Tim Harford has written an excellent book, Adapt: Why Success Always Starts with Failure – that in my humble opinion should be at the top of reading list for every member of the US military responsible for leading the organization at large.

Harford’s basic premise is that the world’s problems/challenges are much too complex for the human mind (or computers, for that matter) to solve via comprehensive solutions (often top-down). Instead of the silver bullet, we ought to opt for the Darwin/evolution-informed approach (or, the “silver buckshot”). Harford offers many examples of the superiority of this approach (one being my former unit – 3rd Armored Cavalry Regiment headed by COL HR McMaster – in Tal Afar, Iraq) as opposed to a rigid and dogmatic, one-solution-for-all-problems approach. I won’t elaborate on these here, as I’m more interested in cataloging the general lessons as opposed to specific information.

I first caught on to the book by reading a column written by David Brooks of the NY Times. So I picked Adapt (Farrar, Straus and Giroux, New York, 2011) up from the library, and this is what I learned:

1. Variation + Survivability + Selection = Adaptivity

Pg. 224: “There are three essential steps to using the principles of adapting in business an everyday life, and they are in essence the Palchinsky principles. First, try new things, expecting that some will fail. Second, make failure survivable: create safe spaces for failure or move forward in small steps…the trick here is finding the right scale in which to experiment: significant enough to make a difference, but not such a gamble that you’re ruined if it fails. And third, make sure you know when you’ve failed, or you will never learn.”


Pg. 25: “the first principle could simply be expressed as ‘variation’…the middle ‘survivability’…the third as ‘selection'”.

2. Obstacles to Learning: Denial, Self-destructive Behavior, Rose-colored Glasses

Pg. 255-56: Denial, because we cannot separate error from self-worth; self-destructive behavior, because we compound losses trying to compensate for them; rose-colored glasses, because we often reinterpret failures as successes.

3. Making Experiments Non-Catastrophic

Pg. 185: “The dangerous combination is a system that is both complex and ‘tightly coupled’. The defining characteristic of a tightly coupled process is that once it starts, it’s difficult or impossible to stop: a domino-toppling display is not especially complex, but it is tightly coupled.”
Pg. 185-86: “What if a system is both complex and tightly coupled? Complexity means there are many different ways to go wrong. Tight coupling means the unintended consequences proliferate so quickly that it is near impossible to adapt to the failure or to try something different.”

4. “Disciplined Pluralism” Applied to a Successful Life

Pg. 259: John Kay, in The Truth About Markets, wrote about “disciplined pluralism” in an effort to describe how markets work – it is “exploring many new ideas but ruthlessly cutting down the ones that fail, whether they are brand-new or hundreds of years old.”

When applied more expansively, “Pluralism matters because life is not worth living without new experiences…But discipline matters too…we must sometimes commit to what is working. Equally important: sometimes we need to make the opposite kind of commitment, and decide that the toxic job and the toxic boyfriend are simply not worth the amount of life they cost.”

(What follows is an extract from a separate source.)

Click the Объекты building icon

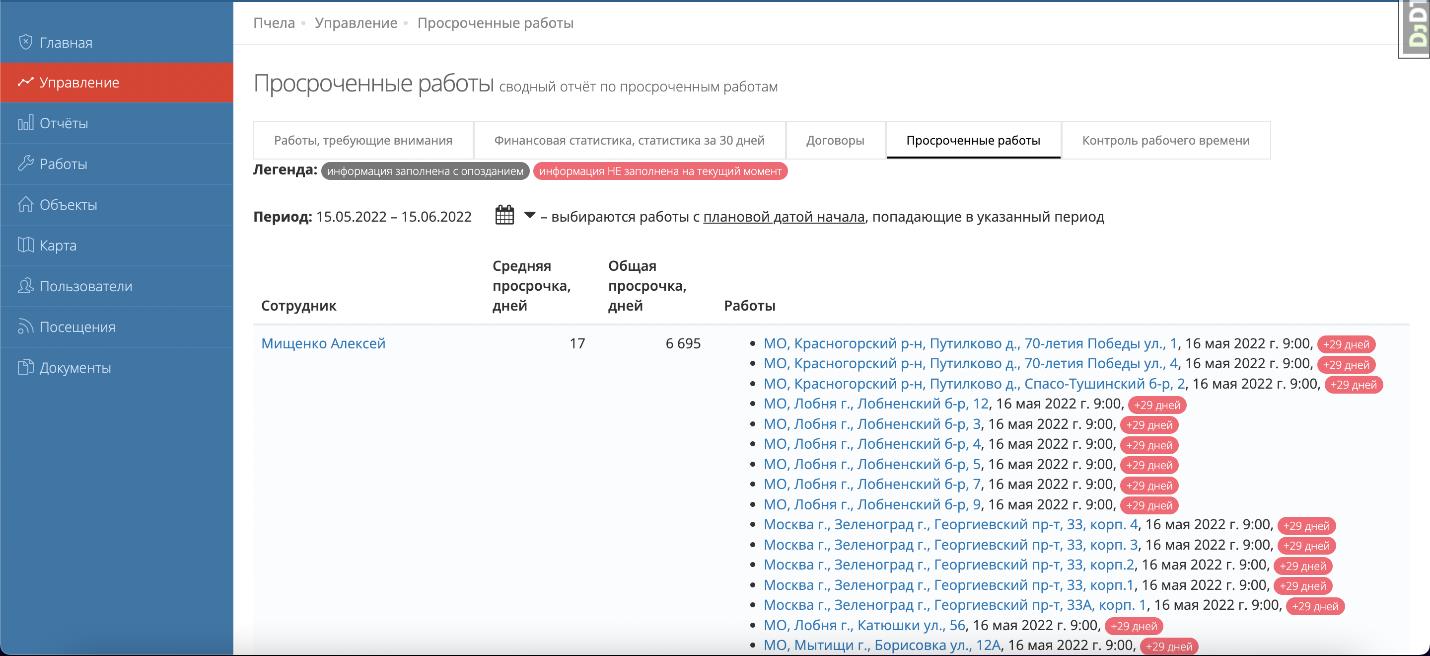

**Late addition ~ all this sits well with what Sir Michael Howard wrote in 1974 about the miliary’s capacity to adapt to emergent circumstances:
“I am tempted indeed to declare dogmatically that whatever doctrine the Armed Forces are working on now, they have got it wrong. I am also temped to declare that it does not matter that they have got it wrong. What does matter is their capacity to get it right quickly when the moment arrives…it is the task of military science in an age of peace to prevent the doctrines from being too badly wrong.”[i]

[i] Michael Howard and A.J. Wilson, ‘Military Science in an Age of Peace’, The RUSI Journal, 119: 1, 1974, p. 7.